Under Her Influence: The Work of Gena Rowlands

Born June 19, 1930, Gena Rowlands looms large as one of the rare, totally unimpeachable actors – a master of the form, both intuitive and ingenious, her stylings and approach to her craft serving as the basis for much of what we consider “good” cinematic acting at this point in history. An electric mix of classical stage influences, plus sharp improvisational instincts undergirded by a mischievous, near-Brechtian relationship with realism and Drama, a Gena Rowlands performance remains distinctive and utterly unpredictable (yet perfectly legible), even under the weight of contemporary, media jadedness. Rowlands would get her start in the acting profession some time in the early 50’s, starting out as a regional theatre actor, before graduating to Broadway, then television and then film; her career moving parallel to that of her husband, the late, great independent filmmaker John Cassavetes. While Rowlands acting work branched out beyond Cassavetes’ world on occasion, her collaborations with her husband would be the defining work of both their careers, their partnership something of legend that few, if any, have been able to really recreate (though not for lack of trying). Cassavetes would pass in 1989, at the age of 59, and while Rowlands continued to work (mostly keeping it in the family, turning up for son Nick Cassavetes’ projects like The Notebook, but also finding time for the likes of Paul Schrader and Terence Davies) nothing quite matched the imagination significance of what came from this one-of-a-kind artistic/domestic partnership.

* **WHAT THE TASK ASKS**
Answer these from the Gena Rowlands profile above:
1. What is Gena Rowlands' birth date?
2. In what year did John Cassavetes die, and how old was he?
3. Which of Nick Cassavetes' projects does the profile name?

* **RECORD LIST**
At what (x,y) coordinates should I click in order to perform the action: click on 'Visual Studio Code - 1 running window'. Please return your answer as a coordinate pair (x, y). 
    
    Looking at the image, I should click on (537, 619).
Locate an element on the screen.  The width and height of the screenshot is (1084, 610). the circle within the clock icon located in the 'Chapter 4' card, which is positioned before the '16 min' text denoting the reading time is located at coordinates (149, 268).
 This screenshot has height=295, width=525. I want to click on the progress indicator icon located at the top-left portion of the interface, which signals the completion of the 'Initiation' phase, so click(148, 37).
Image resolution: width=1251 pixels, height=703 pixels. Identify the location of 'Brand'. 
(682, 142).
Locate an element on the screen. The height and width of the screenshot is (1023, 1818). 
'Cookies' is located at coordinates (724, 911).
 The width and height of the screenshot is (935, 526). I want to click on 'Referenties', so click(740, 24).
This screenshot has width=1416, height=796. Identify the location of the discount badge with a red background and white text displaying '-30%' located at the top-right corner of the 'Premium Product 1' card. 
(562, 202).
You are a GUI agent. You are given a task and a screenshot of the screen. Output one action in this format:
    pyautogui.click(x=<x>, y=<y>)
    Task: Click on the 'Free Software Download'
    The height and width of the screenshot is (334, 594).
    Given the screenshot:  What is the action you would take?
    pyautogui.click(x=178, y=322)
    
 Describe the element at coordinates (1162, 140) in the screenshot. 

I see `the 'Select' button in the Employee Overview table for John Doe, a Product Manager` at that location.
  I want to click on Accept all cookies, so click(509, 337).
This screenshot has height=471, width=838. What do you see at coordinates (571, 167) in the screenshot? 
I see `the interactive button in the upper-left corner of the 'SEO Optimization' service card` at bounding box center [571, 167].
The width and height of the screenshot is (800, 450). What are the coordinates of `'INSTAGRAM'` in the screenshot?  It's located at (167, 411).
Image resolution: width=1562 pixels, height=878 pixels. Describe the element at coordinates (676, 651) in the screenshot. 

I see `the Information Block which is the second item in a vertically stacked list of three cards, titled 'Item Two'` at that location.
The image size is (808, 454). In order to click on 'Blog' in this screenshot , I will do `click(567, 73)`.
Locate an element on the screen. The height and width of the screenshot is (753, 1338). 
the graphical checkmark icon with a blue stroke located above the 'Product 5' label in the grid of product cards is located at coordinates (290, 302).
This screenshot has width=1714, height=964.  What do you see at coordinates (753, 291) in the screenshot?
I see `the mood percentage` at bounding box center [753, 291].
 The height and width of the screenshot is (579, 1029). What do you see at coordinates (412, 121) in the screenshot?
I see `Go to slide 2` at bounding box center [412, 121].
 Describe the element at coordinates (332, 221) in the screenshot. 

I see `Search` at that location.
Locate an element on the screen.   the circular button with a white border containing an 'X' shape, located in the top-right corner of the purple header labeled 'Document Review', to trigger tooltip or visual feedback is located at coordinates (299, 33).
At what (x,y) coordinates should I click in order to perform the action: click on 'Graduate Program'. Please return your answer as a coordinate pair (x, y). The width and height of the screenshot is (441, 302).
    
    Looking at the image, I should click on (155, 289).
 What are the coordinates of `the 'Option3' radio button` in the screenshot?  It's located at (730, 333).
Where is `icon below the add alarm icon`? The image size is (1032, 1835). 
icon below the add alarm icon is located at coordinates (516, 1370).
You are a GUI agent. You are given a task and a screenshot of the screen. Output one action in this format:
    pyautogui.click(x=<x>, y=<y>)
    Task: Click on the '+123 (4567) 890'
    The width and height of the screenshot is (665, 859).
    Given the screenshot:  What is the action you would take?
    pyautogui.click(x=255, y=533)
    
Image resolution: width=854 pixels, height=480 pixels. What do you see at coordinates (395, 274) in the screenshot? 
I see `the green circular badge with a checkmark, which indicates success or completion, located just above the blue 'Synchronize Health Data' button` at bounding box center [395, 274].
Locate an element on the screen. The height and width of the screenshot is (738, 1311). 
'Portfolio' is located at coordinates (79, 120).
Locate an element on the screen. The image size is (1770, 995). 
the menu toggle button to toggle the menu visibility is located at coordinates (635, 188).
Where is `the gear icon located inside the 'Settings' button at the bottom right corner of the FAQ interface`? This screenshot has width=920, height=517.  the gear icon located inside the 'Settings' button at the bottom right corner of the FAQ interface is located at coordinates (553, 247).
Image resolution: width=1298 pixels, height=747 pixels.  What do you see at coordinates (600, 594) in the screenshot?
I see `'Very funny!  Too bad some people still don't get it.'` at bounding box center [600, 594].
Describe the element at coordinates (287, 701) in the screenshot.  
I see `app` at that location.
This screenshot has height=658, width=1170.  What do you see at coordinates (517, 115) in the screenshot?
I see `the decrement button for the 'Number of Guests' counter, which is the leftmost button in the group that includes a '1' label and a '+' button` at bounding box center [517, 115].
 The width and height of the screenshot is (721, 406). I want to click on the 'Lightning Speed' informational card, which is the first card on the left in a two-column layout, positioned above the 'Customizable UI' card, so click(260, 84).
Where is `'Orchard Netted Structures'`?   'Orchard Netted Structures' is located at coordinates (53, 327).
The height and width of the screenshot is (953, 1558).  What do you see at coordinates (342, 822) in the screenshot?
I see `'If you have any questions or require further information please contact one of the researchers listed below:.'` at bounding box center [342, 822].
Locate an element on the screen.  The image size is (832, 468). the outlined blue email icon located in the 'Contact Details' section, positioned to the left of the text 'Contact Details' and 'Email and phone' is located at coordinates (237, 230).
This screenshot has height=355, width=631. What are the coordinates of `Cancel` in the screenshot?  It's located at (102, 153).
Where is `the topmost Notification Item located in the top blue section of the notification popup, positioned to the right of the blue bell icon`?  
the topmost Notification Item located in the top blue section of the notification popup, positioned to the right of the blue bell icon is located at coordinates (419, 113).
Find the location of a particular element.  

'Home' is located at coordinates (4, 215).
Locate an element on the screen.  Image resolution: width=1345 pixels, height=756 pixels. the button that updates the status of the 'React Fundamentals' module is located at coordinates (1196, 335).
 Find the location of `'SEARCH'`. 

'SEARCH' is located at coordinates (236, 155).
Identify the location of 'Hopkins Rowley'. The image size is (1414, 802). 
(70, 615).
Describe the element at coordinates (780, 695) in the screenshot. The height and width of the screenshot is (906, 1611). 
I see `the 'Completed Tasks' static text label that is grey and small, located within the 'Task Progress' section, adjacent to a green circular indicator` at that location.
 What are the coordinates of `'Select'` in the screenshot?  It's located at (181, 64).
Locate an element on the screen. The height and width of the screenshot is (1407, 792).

* **ANSWER TO THE TASK**
1. June 19, 1930
2. 1989, at the age of 59
3. The Notebook